Polícia australiana prende dois por ataques do TeamPCP visando Mercor, OpenAI e outros
A polícia australiana prendeu duas pessoas em Perth acusadas de serem membros do TeamPCP, um grupo de hackers prolífico culpado por ataques cibernéticos de grande repercussão contra gigantes da tecnologia nos últimos meses. Os dois foram acusados de mais de uma dezena de crimes de invasão, lavagem de dinheiro e outras infrações cibernéticas, e devem comparecer ao tribunal ainda nesta quinta-feira.
De acordo com um comunicado da Polícia Federal Australiana, os dois homens são acusados de violações generalizadas envolvendo o comprometimento e a adulteração de projetos populares de código aberto. O objetivo dos hackers era infectar um grande número de computadores para roubar credenciais e dados, e então extorquir as vítimas para o pagamento de resgate.
O chefe da divisão cibernética do FBI, Brett Leatherman, foi citado dizendo que os dois supostos membros do TeamPCP são acusados de invadir mais de mil organizações como parte de seus ataques.
Não está claro se o Departamento de Justiça planeja solicitar a extradição, e um porta-falante do FBI não comentou imediatamente quando contatado pelo TechCrunch.
O TeamPCP é uma gangue cibercriminosa prolífica conhecida por várias campanhas de invasão generalizadas direcionadas à cadeia de suprimentos de software, nas quais os hackers invadiam e modificavam maliciosamente uma ferramenta de software de código aberto popular usada potencialmente por milhares de empresas.
Uma vez instalados nos sistemas de uma empresa ou desenvolvedor, o código malicioso rouba suas chaves privadas e outras credenciais confidenciais usadas para acessar sistemas de armazenamento em nuvem e, muitas vezes, dados de clientes. As autoridades disseram que os hackers roubaram mais de meio milhão de credenciais para expandir seus ataques a outras empresas.
Os hackers foram apontados como responsáveis por um ataque cibernético à popular ferramenta de escaneamento de vulnerabilidades Trivy, que afetou qualquer empresa que dependia dela, incluindo LiteLLM, a startup de recrutamento com IA Mercor, entre outras. Os hackers também são suspeitos de invadir a infraestrutura em nuvem da Comissão Europeia, além de visar outros projetos de código aberto e aplicativos de desenvolvedores que permitiam acesso a gigantes da tecnologia como GitHub e OpenAI.
As autoridades australianas disseram que suas investigações começaram em abril de 2026, após receberem informações de várias empresas de segurança cibernética.

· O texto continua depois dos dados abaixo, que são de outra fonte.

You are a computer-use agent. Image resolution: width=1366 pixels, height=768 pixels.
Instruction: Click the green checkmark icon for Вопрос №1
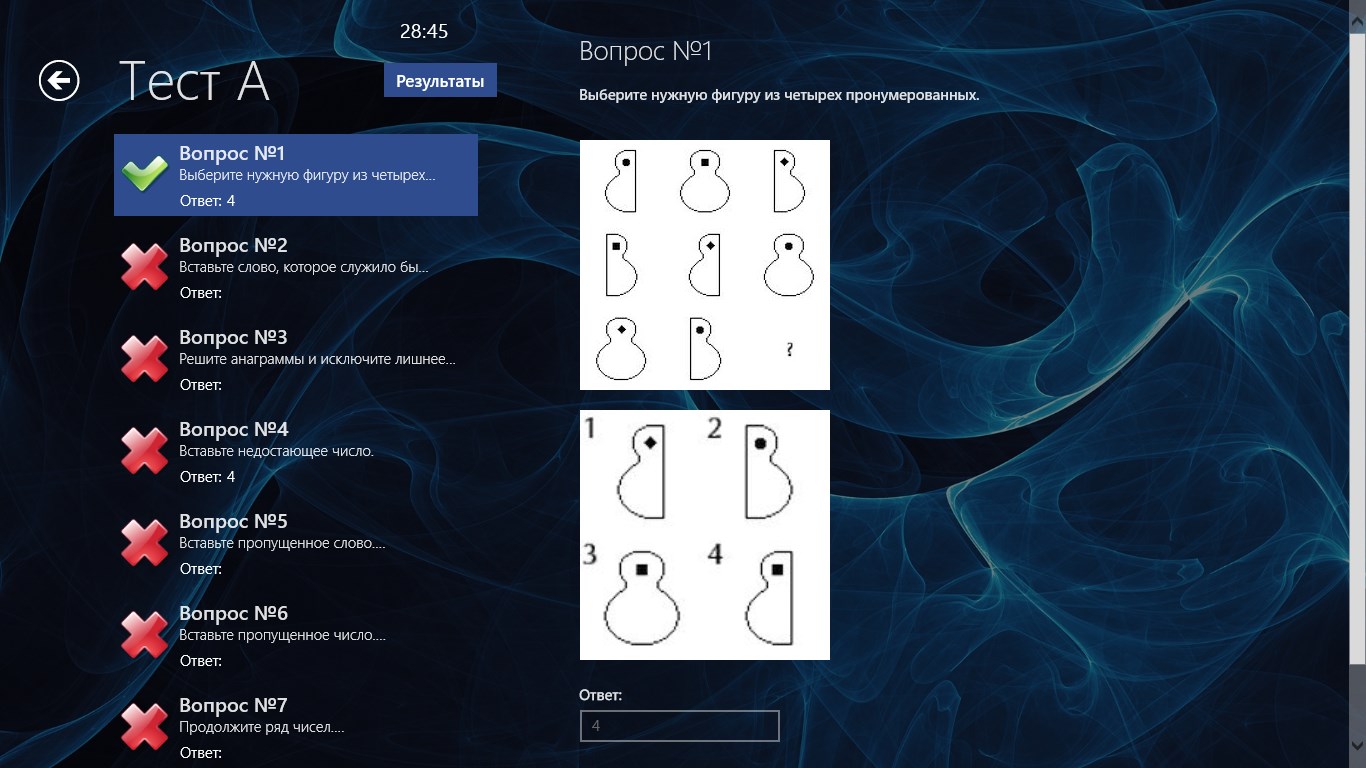(145, 175)
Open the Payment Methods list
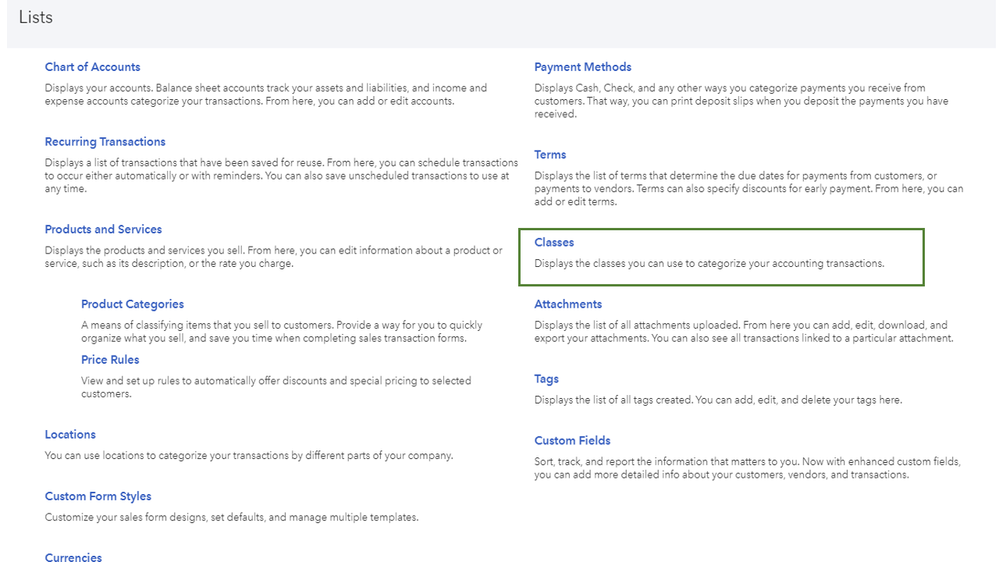This screenshot has width=999, height=562. tap(582, 67)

A polícia não divulgou os nomes dos homens presos, mas o jornalista independente de segurança cibernética Brian Krebs noticiou com exclusividade que um dos supostos hackers presos agora é Ruben Thomson, cujo apelido de hacker é Ellis. Krebs relatou na quinta-feira que esteve em contato com Ellis nos últimos meses, e o hacker disse a Krebs que era o líder do TeamPCP até março de 2026.

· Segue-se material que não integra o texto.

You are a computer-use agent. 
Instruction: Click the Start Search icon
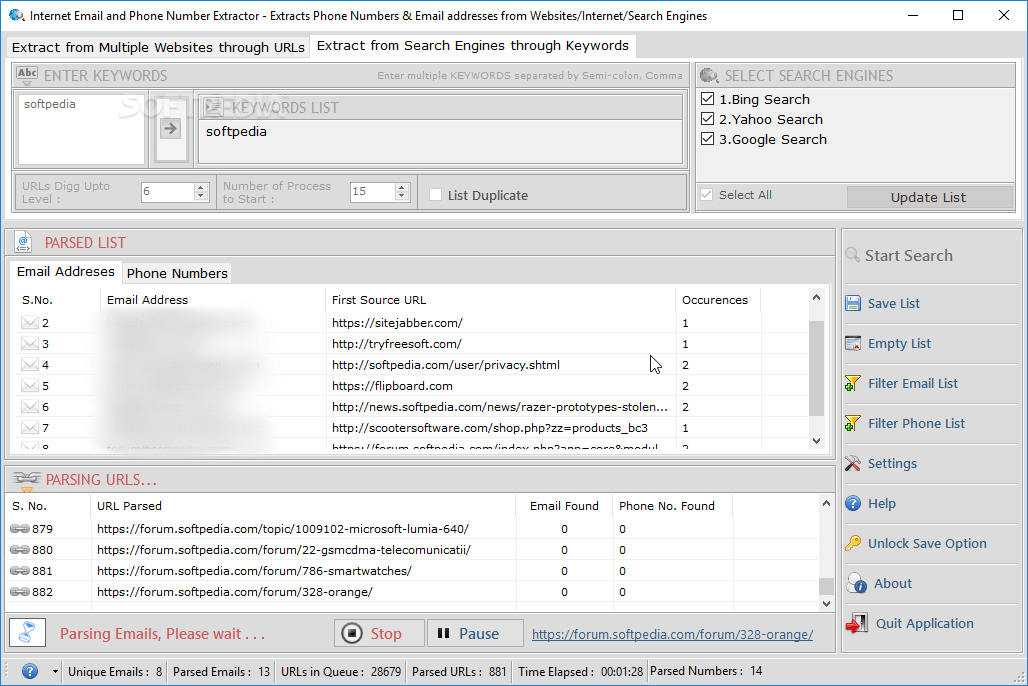[852, 255]
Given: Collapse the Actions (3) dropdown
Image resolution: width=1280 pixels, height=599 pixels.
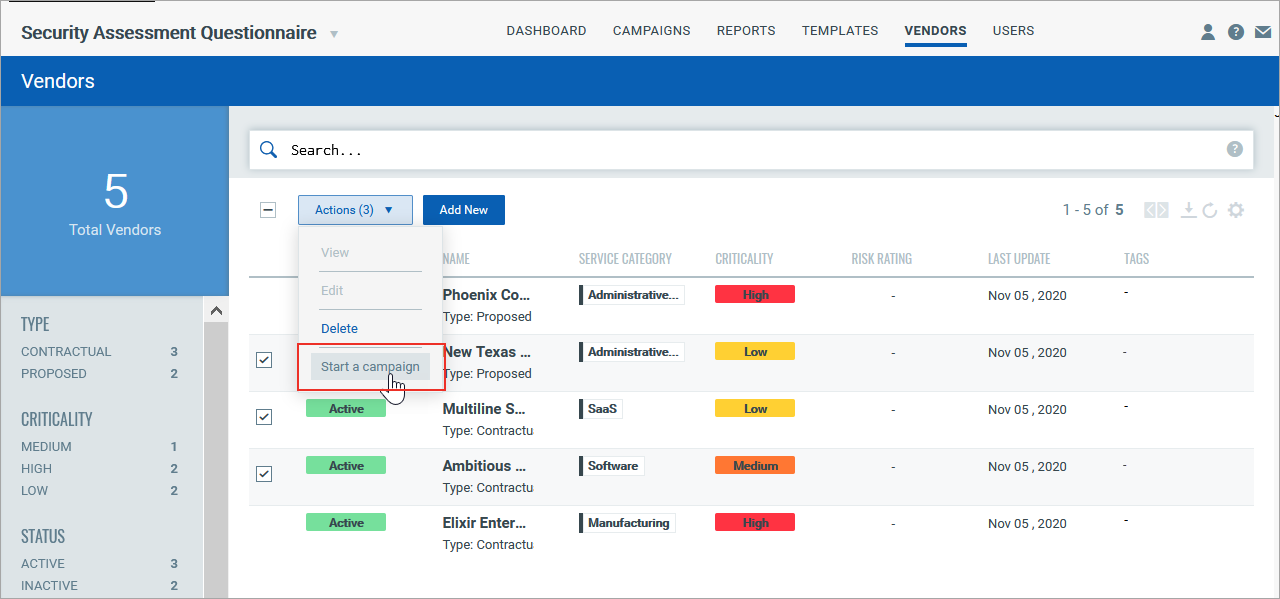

Krebs afirmou que Ellis cometeu erros que permitiram ao jornalista descobrir a verdadeira identidade do suposto hacker.
Durante uma entrevista coletiva na quarta-feira para anunciar as prisões, as autoridades australianas disseram que também apreenderam uma grande quantidade de dados supostamente roubados, além de dispositivos e outros eletrônicos dos hackers. As autoridades informaram que planejam notificar as vítimas dos ataques.